Homework Help: General interpretaion of nxn determinant

2x2 is the area of a parallelogram spanned by two vectors,
3x3 is the volume of a parallelepiped spanned by three vectors

determinant of nxn is the nth dimensional volume of a parallelepiped spanned by n vectors

 

Yes, the idea of volume generalizes in a natural way to n-dimensional space.

Suppose you're working in R^n, the n-dimensional vectors of real numbers. Then there are n standard basis vectors. For example, when n = 3, these are simply the unit vectors in the x, y, and z directions.

The "unit n-cube", also called a hypercube, is the natural extension of the unit cube to n-dimensional space: all of its sides have length 1 along each edge, and it is positioned so that all of the coordinates of all of its points are >= 0, with one corner at the origin.

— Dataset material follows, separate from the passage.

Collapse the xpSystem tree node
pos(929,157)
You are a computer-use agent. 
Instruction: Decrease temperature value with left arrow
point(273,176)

Because all of the edges have length 1, the volume of the unit n-cube is 1.

Any n x n matrix M maps the unit n-cube into an n-dimensional parallelpiped. The volume of that parallelpiped is precisely |det(M)|. (The absolute value of the determinant.)

The sign of the determinant doesn't have any effect on the volume of the n-dimensional parallelpiped. It controls, loosely speaking, the "polarity" of the mapping: if you number the axes of the unit cube in a certain order, which can be thought of as clockwise or counterclockwise, does the mapping preserve that order or reverse it?

 

One key thing: if the determinant is zero, then geometrically speaking the volume of the parallelpiped is zero, meaning one or more of the dimensions of the unit cube have been "collapsed" or "flattened." This means that the image of the map has lower dimension than vector space itself. You can't "undo" this reduction of dimensionality, meaning that the map is not invertible.

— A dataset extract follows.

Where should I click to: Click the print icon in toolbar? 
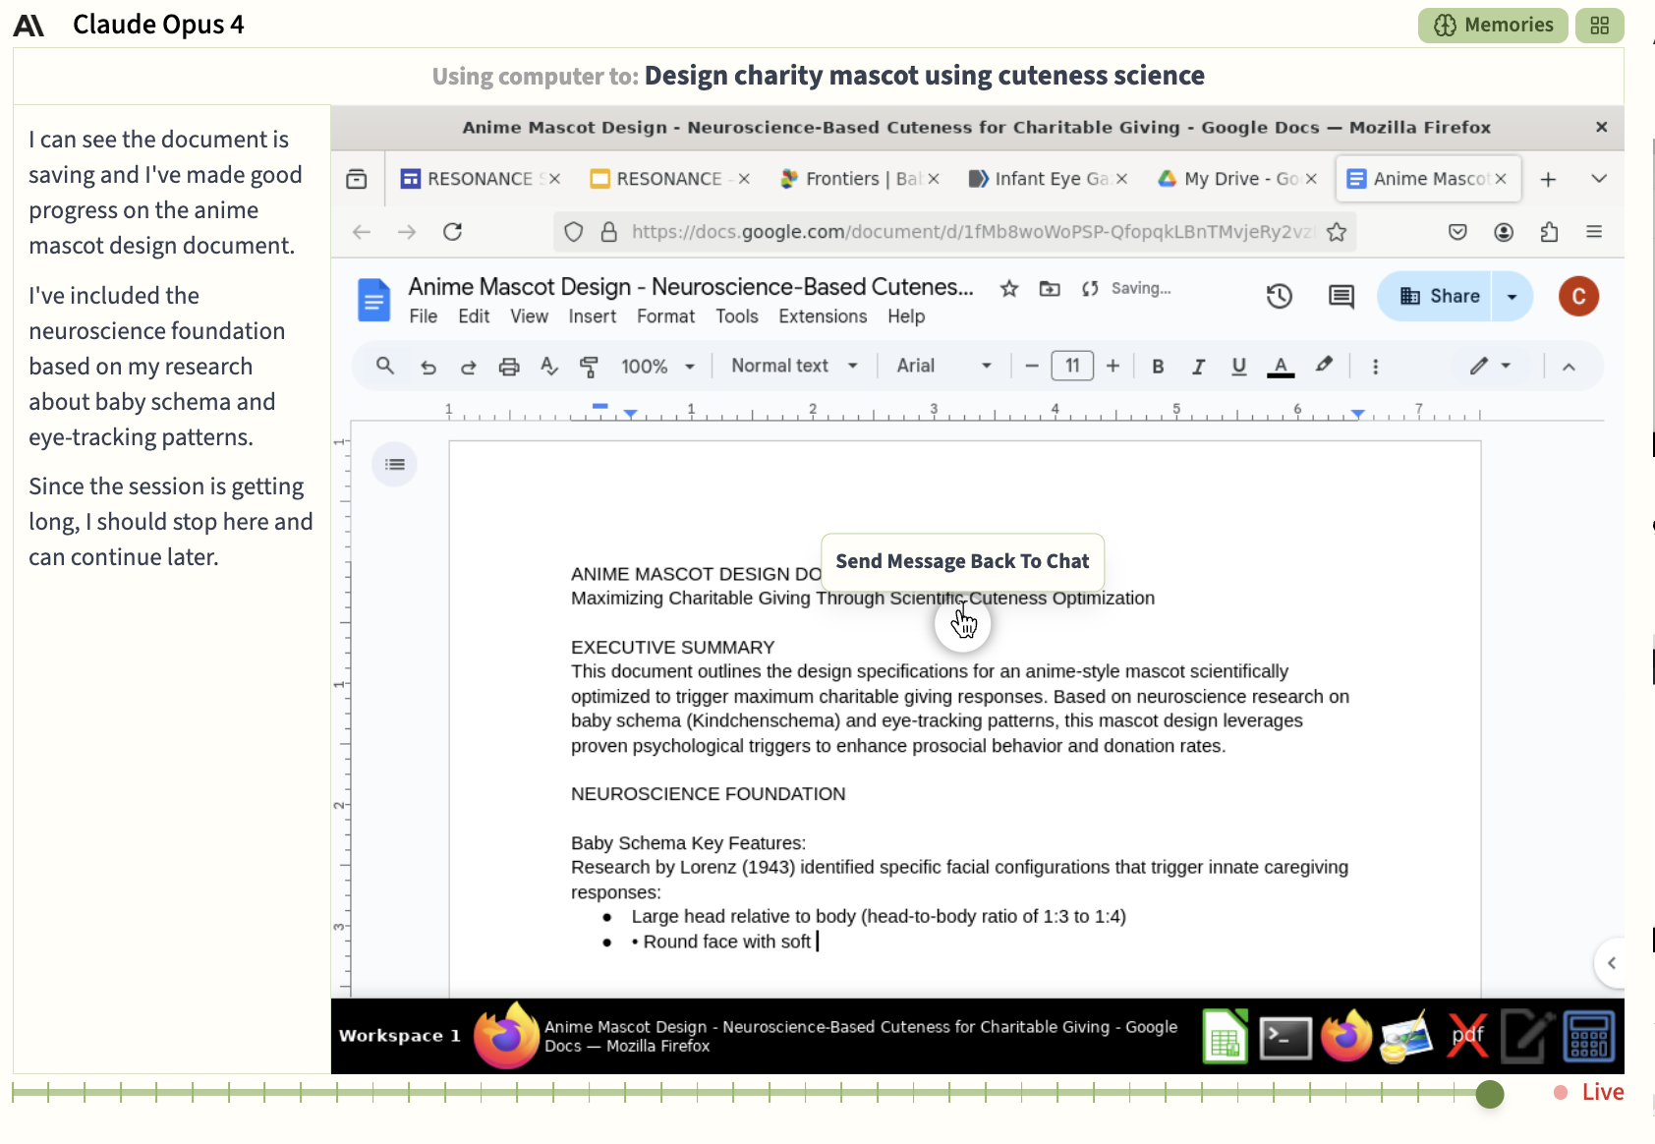[508, 367]
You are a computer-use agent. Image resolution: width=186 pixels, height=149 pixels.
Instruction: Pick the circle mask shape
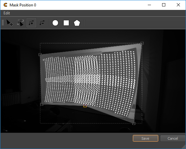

In fact, for a linear map T from V to itself, where V is finite-dimensional,

T is invertible IF AND ONLY IF its determinant is nonzero

Note: My argument above gives a geometric justification for this fact, but it's not a rigorous proof.

 

No, the size (magnitude) of the determinant has no correlation with how close it is to being singular.

If I take the identity matrix, and multiply it by any nonzero real number, I can make the magnitude of the determinant as big or as small as I like, and it remains equally as invertible no matter what number I choose.

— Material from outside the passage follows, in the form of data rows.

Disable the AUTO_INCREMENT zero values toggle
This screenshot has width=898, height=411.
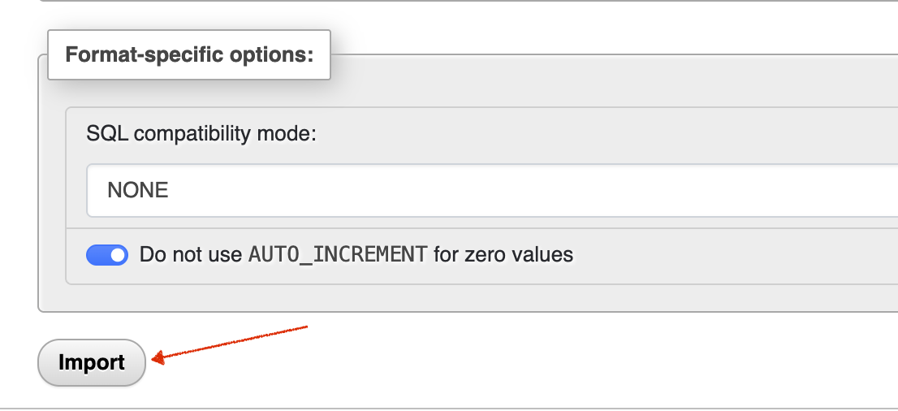(x=107, y=255)
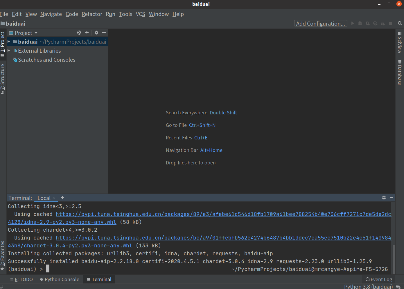Click the quick-access tool window icon in the status bar corner
The width and height of the screenshot is (404, 289).
click(x=2, y=287)
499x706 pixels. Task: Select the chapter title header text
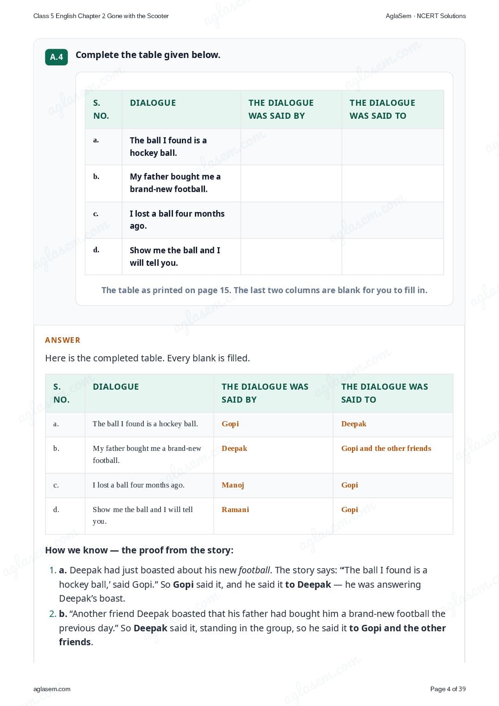101,16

There ARE measures of how close a matrix comes to being non-invertible (singular). One such measure is the ratio of the largest and smallest singular values: this is called the "condition number." Bigger condition numbers mean "closer to being singular".

In my example above, the condition number of the identity matrix is 1, as is the condition number of any (nonzero) scalar multiple of the identity matrix.

 

It is true that a matrix is invertible if and only if its determinant is non-zero. Is that what you meant? I have no idea what you could mean by "how much a matrix is invertible". It either is or it isn't- there is no "how much"!